=== EXTRACTED ENTRIES ===

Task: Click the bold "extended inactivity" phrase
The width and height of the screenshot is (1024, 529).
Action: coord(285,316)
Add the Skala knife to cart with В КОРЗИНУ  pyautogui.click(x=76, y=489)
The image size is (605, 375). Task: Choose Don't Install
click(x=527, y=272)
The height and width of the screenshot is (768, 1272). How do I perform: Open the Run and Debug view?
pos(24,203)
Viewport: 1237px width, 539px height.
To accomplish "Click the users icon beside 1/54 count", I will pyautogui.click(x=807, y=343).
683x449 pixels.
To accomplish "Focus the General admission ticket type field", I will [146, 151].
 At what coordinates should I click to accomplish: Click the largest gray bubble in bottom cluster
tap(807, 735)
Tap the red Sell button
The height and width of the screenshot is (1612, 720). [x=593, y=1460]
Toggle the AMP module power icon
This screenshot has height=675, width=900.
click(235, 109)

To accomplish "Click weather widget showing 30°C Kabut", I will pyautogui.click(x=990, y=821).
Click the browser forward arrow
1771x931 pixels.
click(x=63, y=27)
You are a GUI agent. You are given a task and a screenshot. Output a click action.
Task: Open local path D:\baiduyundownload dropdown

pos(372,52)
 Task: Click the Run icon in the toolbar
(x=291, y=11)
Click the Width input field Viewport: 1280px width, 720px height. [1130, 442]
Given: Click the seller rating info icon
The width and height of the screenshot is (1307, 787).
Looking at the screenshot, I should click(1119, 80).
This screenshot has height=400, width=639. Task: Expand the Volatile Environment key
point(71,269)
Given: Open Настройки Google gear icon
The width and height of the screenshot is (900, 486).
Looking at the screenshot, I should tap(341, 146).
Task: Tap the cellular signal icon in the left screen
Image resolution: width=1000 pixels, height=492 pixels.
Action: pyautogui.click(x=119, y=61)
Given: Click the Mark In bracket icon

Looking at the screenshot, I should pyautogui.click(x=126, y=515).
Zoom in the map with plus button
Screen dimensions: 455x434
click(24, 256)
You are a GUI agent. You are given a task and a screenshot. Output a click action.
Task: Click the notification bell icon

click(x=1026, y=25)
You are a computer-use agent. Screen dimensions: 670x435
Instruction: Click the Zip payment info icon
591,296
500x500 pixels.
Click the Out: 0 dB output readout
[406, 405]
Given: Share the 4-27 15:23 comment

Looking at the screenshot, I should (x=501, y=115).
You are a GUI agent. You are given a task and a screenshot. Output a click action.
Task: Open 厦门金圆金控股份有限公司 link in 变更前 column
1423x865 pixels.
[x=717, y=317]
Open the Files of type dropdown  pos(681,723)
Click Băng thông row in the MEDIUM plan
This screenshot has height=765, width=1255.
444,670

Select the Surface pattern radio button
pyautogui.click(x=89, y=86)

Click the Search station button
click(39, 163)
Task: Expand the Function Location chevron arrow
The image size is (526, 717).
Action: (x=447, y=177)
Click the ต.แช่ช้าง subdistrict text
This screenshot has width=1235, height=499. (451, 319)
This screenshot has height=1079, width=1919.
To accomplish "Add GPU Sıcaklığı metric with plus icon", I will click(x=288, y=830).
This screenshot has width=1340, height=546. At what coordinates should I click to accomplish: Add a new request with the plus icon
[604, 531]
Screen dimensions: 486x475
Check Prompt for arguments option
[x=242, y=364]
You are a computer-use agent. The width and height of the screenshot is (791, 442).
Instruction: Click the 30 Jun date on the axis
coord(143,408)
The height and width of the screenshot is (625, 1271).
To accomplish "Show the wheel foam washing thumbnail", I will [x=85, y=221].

===

(HOW TO COMPLETE THIS TASK) Reproduce exactly every line between the line with "You are a computer-use agent. The" and the last line of the records above, both included.

(RESULT BELOW)
You are a computer-use agent. The width and height of the screenshot is (791, 442).
Instruction: Click the 30 Jun date on the axis
coord(143,408)
The height and width of the screenshot is (625, 1271).
To accomplish "Show the wheel foam washing thumbnail", I will [x=85, y=221].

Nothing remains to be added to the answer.